N’en déplaise au quotidien Le Monde, c’est à ce titre que Hijaouy fait l’objet d’un mandat d’arrêt Interpol. Et au risque de casser le mythe, aucun membre de sa famille non impliqué dans ses crimes n’est inquiété par la justice. D’ailleurs, il serait judicieux pour le spécialiste Maghreb du Monde de savoir que la propriétaire du spa qu’il dit victime de harcèlements judiciaire et administratif n’est pas l’épouse, mais l’ex-femme de Hijaouy. Celle-ci est accusée non seulement d’avoir ouvert son activité en usant de fausses autorisations, mais aussi d’avoir construit dans le sous-sol de son commerce un hammam qui ne figure pas dans les plans d’architecture.
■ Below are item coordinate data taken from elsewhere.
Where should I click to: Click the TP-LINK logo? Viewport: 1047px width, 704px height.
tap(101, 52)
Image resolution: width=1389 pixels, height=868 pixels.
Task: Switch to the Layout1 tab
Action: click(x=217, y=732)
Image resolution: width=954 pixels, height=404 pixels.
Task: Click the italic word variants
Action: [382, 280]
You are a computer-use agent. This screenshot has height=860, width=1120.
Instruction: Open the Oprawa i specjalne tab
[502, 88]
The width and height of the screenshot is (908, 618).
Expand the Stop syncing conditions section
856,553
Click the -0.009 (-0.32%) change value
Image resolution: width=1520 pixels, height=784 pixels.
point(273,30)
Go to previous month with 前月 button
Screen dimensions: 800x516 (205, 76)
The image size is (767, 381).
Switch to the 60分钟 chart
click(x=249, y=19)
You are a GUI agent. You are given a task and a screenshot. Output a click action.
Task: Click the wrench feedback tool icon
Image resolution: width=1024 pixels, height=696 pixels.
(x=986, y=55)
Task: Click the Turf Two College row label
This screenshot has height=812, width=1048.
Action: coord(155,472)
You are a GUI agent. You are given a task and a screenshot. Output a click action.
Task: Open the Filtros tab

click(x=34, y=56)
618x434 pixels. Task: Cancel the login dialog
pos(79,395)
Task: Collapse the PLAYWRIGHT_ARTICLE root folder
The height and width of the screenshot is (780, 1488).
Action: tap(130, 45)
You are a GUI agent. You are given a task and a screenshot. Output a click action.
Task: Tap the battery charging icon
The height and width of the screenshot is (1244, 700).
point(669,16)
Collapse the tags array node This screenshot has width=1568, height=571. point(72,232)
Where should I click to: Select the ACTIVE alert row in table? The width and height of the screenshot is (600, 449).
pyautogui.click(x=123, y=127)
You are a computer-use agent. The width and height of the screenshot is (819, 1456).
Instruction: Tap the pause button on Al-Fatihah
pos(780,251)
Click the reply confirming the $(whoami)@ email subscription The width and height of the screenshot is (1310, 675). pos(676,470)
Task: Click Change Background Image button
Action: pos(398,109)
Ce qui expose ses clients à des dangers réels, les règles de sécurité les plus basiques n’étant pas respectées dans son honorable institution. L’actuelle épouse de «Moulay El Mehdi», elle, est au Canada. Outrée par tant de scandales et d’escroqueries, elle ne prend même plus son mari au téléphone. «Des plans que même le diable n’aurait pas pu imaginer», résume Mustapha Aziz. Tout un monde est tombé dans le piège. Même Le Monde.